Entonces me dio la Náusea : me dejé caer en el
asiento, ni siquiera sabía dónde estaba; veía girar lentamente los colores a mi
alrededor; tenía ganas de vomitar. Y desde entonces la Náusea no me ha abandonado,
me posee. Estas palabras encadenadas por Jean-Paul
Sartre en La Náusea ,
lo dicen todo acerca de ésta obra suya, más suya, tan suya. Dicen todo y nada.

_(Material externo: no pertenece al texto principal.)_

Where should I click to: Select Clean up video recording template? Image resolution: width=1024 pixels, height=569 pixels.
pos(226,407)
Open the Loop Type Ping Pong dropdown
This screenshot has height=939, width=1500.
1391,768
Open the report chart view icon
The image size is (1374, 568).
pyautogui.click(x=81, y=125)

Éstas palabras son el hecho mismo desgarrado, cortado por la pluma o por el
filo de las hojas de un diario ínfimo; son un punto fuerte porque al leerlas
uno puede vivenciar la explicación de por qué Sartre ha elegido el nombre de La Náusea para su novela,
aunque luego de recibir noble y desasosegada su respuesta, podemos bien pensar
que éste nombre lo ha poseído, como lo ha poseído ‘el cuerpo’ que contiene a
dicho nombre. La
Náusea no está en mi; la siento allí en la pared, en los
tirantes, en todas partes a mi alrededor. Es una sola cosa con el café, soy yo
quien está en ella. Cuerpo con
cuerpo. Las cosas se han desembarazado de sus nombres, escribe, y escribe más, mientras que aquí
mis palabras todas no son más que una: ¡Léanlo! las otras están de más tanto
como el movimiento de un dedo está de más. Léanlo como si leyeran un rostro con
la expresión de un grito en suspenso y por eso, eterno. Pero ¿A quien está
dirigido éste grito perpetuo? A sí mismo, a la propia sensación
de existir, esa larga serpentina. Un
“estado” latente, una maniobra sin tregua. Aunque me
quede, aunque me acurruque en silencio en un rincón, no me olvidaré. Estaré
allí, pesaré sobre el piso. Soy. Sin
embargo la huida de existir es incesante, esa pugna por salir, tornándose
absurdo cualquier acto que se realice, pues la existencia ya es un acto
completo y absurdo. Me siento más olvidado que nunca. no quiero hacer nada;
hacer algo es crear existencia, y ya hay bastante existencia. No hay salida posible, hay posibles formas
de soportar, de amortiguar la extravagancia de faltar al ser, de lavarse del
pecado de estar aquí, tan ojeados y tremendos. Comer,
dormir. Dormir, comer. Existir lentamente, dulcemente, como ésos árboles, como
un charco de agua, como el asiento rojo del tranvía. La inexplicable añoranza de llenar vacío lo deja
desbaratado, pues es un vacío sólo para él, que sabe del absoluto pero cuyo
centro se le escapa por los orificios de su rasgadura. Qué
cimas alcanzaría si mi propia vida constituyera la materia de la melodía. Y nadie que lo entone! Sus palabras no se
asemejan en nada a un canto, por el contrario son el plasma más cercano a la
mera idea de una anulación. Palabras difíciles. Un cerrar las piernas, un
extirparse sin necesidad de probar remedios.
No hay asilo para
quien caminando segrega hilachas, cómo desampara éste impulso forzado a ver las
naranjas en el naranjo.
Y aquel que esté dormido en su buena cama,
en su dulce cuarto caliente, se despertará desnudo en un piso azulado.